Free Association Books
- Founded: 1980s
- Founder: Bob Young and colleagues
- Country of origin: United Kingdom
- Headquarters location: London
- Distribution: NBN International (Europe) International Specialized Book Services (North America)
- Publication types: books
- Official website: www.freeassociationpublishing.com

= Free Association Books =

British publishing house

Free Association Books is a project started in London in the 1980s. Bob Young and colleagues began a search using psychoanalysis to understand the problems of liberation. Other people became involved in the movement such as Andrew Samuels and Bob Hinshelwood and it grew quickly into a publishing house which produced books written by young psychoanalysts.

Its house journal was Free Associations, which commenced publication in 1984, initially as "Radical Science 15". Its annual conference, "Psychoanalysis and the Public Sphere" ran in conjunction with the University of East London.

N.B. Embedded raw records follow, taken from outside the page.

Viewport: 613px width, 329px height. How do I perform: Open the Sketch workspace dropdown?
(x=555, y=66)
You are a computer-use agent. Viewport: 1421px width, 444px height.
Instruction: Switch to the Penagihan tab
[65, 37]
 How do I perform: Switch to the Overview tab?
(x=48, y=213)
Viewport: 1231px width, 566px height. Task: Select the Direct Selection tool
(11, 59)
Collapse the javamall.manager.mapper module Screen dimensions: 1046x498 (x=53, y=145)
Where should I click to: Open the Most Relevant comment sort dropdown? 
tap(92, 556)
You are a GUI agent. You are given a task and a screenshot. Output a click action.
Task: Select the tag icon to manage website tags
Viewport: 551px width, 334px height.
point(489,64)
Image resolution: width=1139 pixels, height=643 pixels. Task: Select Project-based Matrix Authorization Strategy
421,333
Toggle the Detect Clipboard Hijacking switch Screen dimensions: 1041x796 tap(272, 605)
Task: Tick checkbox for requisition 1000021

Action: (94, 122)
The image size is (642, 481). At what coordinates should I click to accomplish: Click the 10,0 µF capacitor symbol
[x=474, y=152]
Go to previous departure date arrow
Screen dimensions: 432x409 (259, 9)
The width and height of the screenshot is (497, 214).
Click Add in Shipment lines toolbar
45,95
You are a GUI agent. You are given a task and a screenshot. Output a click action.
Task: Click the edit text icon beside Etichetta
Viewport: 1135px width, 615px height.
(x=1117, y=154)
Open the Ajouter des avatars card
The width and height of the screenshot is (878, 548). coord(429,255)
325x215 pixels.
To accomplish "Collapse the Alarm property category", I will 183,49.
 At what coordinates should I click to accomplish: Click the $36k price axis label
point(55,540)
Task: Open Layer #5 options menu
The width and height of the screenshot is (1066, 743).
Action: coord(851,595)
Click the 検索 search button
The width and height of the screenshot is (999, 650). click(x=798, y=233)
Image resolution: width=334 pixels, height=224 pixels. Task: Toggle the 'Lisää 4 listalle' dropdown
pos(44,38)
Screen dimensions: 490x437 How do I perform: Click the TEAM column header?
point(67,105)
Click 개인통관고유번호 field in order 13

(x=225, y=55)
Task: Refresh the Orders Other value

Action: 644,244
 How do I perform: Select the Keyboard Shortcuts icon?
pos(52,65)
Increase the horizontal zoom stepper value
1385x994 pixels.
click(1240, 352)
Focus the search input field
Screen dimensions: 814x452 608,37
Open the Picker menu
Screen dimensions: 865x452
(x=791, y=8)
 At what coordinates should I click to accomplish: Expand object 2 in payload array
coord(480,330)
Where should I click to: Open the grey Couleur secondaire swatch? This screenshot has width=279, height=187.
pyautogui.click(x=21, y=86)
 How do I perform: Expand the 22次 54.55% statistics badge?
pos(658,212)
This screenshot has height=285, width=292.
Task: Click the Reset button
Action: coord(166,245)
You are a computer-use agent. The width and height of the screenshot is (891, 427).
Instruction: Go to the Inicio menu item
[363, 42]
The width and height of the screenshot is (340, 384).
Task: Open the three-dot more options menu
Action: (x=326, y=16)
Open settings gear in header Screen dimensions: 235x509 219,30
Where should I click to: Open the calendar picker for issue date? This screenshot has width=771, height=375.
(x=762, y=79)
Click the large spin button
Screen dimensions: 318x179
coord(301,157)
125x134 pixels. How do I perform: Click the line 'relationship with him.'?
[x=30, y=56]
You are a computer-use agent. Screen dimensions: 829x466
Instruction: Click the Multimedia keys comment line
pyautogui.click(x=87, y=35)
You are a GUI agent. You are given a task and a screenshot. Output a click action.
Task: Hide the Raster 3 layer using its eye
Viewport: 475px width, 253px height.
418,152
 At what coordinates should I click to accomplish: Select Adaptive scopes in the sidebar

Authors who have published with them include Mary Barnes, Martin Bernal, Christopher Bollas, Janine Chasseguet-Smirgel (for English translations), Michael Fordham, André Green, Donna Haraway, Oliver James, Ludmilla Jordanova, Joel Kovel, Michel Odent, Paul Roazen, Adam Jukes and Eugene Victor Wolfenstein

Free Association Books is now owned by Free Publishing Ltd and continues to publish a wide range of texts.